In the past year or two, we've heard a lot of sound and fury about music on the Internet. The prospect of using the Internet to retrieve music directly has quickly become a reality - obviously for consumers, but also for musicians who can bypass conventional distribution channels and put their music directly into the consumer's hands, and for the commercial music industry, which sees a threat to their stranglehold on distribution. Clearly, "The Internet Changes Everything."

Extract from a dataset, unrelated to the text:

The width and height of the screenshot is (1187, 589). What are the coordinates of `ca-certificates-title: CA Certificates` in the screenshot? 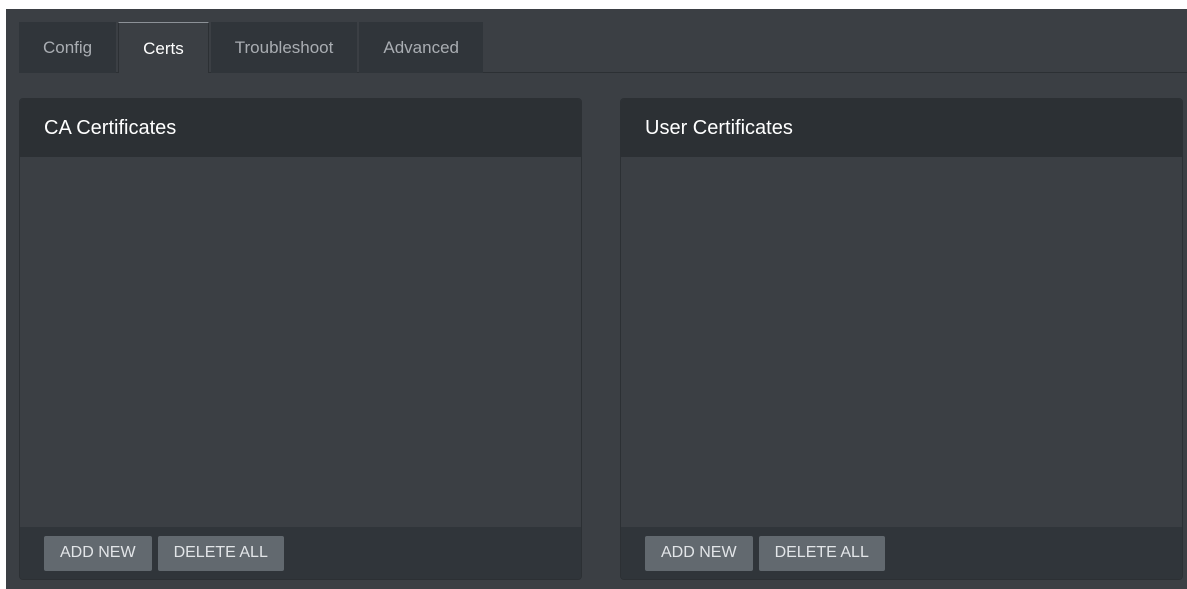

The MP3 and Internet Audio Handbook is a well-written snapshot of the fast-changing world of formats, software, web sites and, yes, even legal issues. Parts 1 and 2 cover a variety of topics aimed primarily at consumers, including an overview of formats, hardware and software (not platform-specific), the various distribution mechanisms and, perhaps most importantly, issues related to copyright law. Parts 3 and 4 are directed at those involved in the creation of digital music - recording music on your computer, creating sound files from existing CDs or your own sources, making your own CDs and distributing your music. Finally, Part 5 provides a set of detailed tutorials on topics like installing and using particular (Windows-related) software.
All in all, The MP3 and Internet Audio Handbook does an admirable job of summarizing the current state of digital music on the Internet. Things change quickly out there, but if you're curious about how your band can make use of the Internet for getting your music to the buying public, this book is a good place to start.